No funcionalismo norte-americano, os trabalhos de Michael A. K. Halliday (1925) estão entre os mais numerosos e mais difundidos. Em 1980, segundo Paveau e Sarfati (2006), Halliday propôs uma tipologia funcional que estabelece relações entre as estruturas gramaticais de uma língua e suas funções. Surge então a influente posição

denominada “gramática sistêmico-funcional”, que propõe um funcionalismo baseado em formas regulares relacionando contexto social e forma linguística com base nas funções da linguagem e na sua realização nos mais variados registros e gêneros textuais. (MARCUSCHI, 2008, pp.33-34) Como questão básica, toda abordagem funcionalista de uma língua natural tem o interesse em verificar como seus usuários se comunicam com eficiência, considerando, pois, que todo tratamento funcionalista da língua coloca sob exame a competência comunicativa.

Neste caso, as estruturas das expressões linguísticas implicam em configurações de funções com diferentes maneiras de significação na sentença, e a competência comunicativa denota a capacidade que os indivíduos têm de usar e interpretar essas expressões de maneira interativa e satisfatória.

Segundo Neves (1994, p.112):

a gramática funcional visa a explicar regularidades nas línguas, e através delas, em termos de aspectos recorrentes das circunstâncias sob as quais as pessoas usam a língua. A gramática funcional ocupa, assim, uma posição intermediária em relação às abordagens que dão conta apenas da sistematicidade da estrutura da língua ou apenas da intrumentalidade do uso da língua.

O uso das expressões linguísticas sempre é considerado pela gramática funcional na interação verbal, “o que pressupõe uma certa pragmatização do componente sintático-semântico do modelo linguístico (NEVES, 1994, p.113)”.

Em síntese, há duas propostas básicas que caracterizam a abordagem funcionalista:

a) a língua desempenha funções que são externas ao sistema linguístico em si;

b) as funções externas influenciam a organização interna do sistema linguístico. (FURTADO DA CUNHA, 2011, p.158).

Sendo assim, a língua reflete uma adaptação pelo falante às diferentes situações comunicativas.

Em palavras de Coneglian (2015, p.21), “na visão cognitivo-funcional, não se dissocia a linguagem da experiência cotidiana nem do sistema conceptual humano”. Logo, a linguística cognitivo-funcional apresenta a proposta de integrar os dados sociais e cognitivos, estudando a natureza da linguagem a partir da língua em uso.

Reforçando:

esta visada fenomenológica quanto à gramática nos leva a que a encaremos como dispositivo sócio-cognitivo: não apenas operadora da criatividade linguística mas também instrumento da delimitação social sobre a liberdade de interpretação, em concorrência com os demais sistema semiológicos com os quais funciona articuladamente. (SALOMÃO, 1997, p.35)

Nessa abordagem, a gramática é entendida como representação cognitiva da experiência dos falantes com a linguagem. Esse pressuposto implica uma associação intensa entre modo de organização das formas linguísticas, experiência

de mundo e conhecimento, no sentido de que esse conjunto de vivências contribui para a construção dos padrões gramaticais ou estruturais da língua.

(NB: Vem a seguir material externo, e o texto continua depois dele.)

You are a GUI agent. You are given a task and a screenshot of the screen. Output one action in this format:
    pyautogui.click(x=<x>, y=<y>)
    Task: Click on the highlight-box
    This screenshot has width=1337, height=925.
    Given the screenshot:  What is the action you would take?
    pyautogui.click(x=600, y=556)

Recapitulando, segundo Martelotta (2011), na concepção cognitivo-funcional, o uso da linguagem nesse conjunto de experiências implica não somente atividades estritamente linguísticas, mas também aspectos provenientes da capacidade de atenção do falante, de percepção, de armazenamento de informações na memória, de simbolização, entre outras atividades dentro do processo comunicativo que estão altamente conectadas.

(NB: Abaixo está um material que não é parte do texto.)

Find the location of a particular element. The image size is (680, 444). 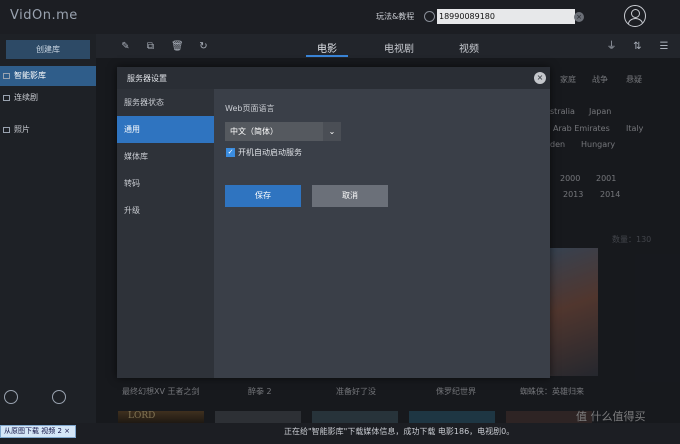

menu-icon: ☰ is located at coordinates (664, 46).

Portanto, na abordagem cognitivo-funcional da gramática encontra-se respaldo para dizer que a língua tem funções cognitivas e sociais.

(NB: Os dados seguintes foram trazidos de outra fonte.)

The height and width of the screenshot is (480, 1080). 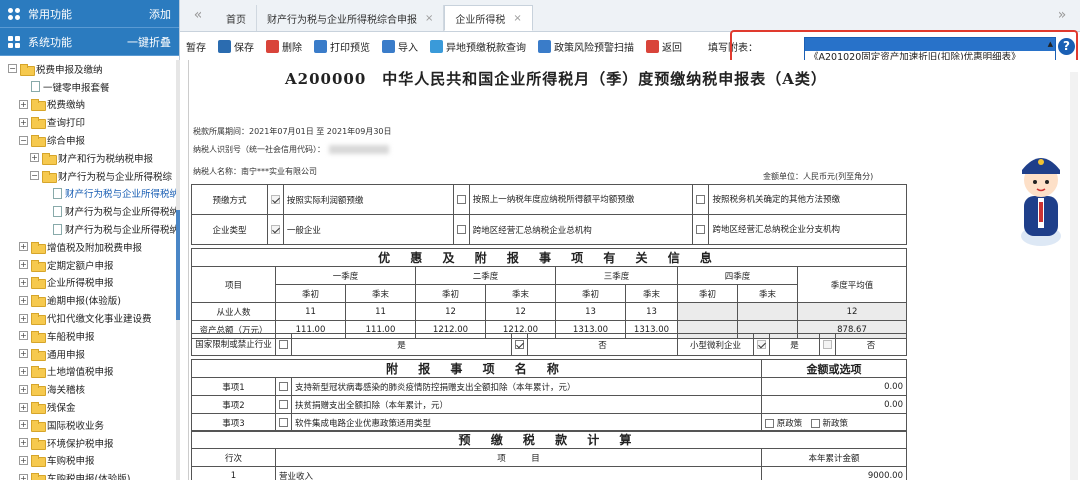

Toda essa tipologia gramatical só nos mostra que, de um modo ou de outro, é válido considerar todas as possibilidades de conhecimento que se tem da gramática nas suas diferentes concepções. E como afirma Vitullo (2011, p.45), “o surgimento de todas as acepções de gramática deve-se ao fato de que as formas de conceber a língua e de operar com ela são múltiplas”.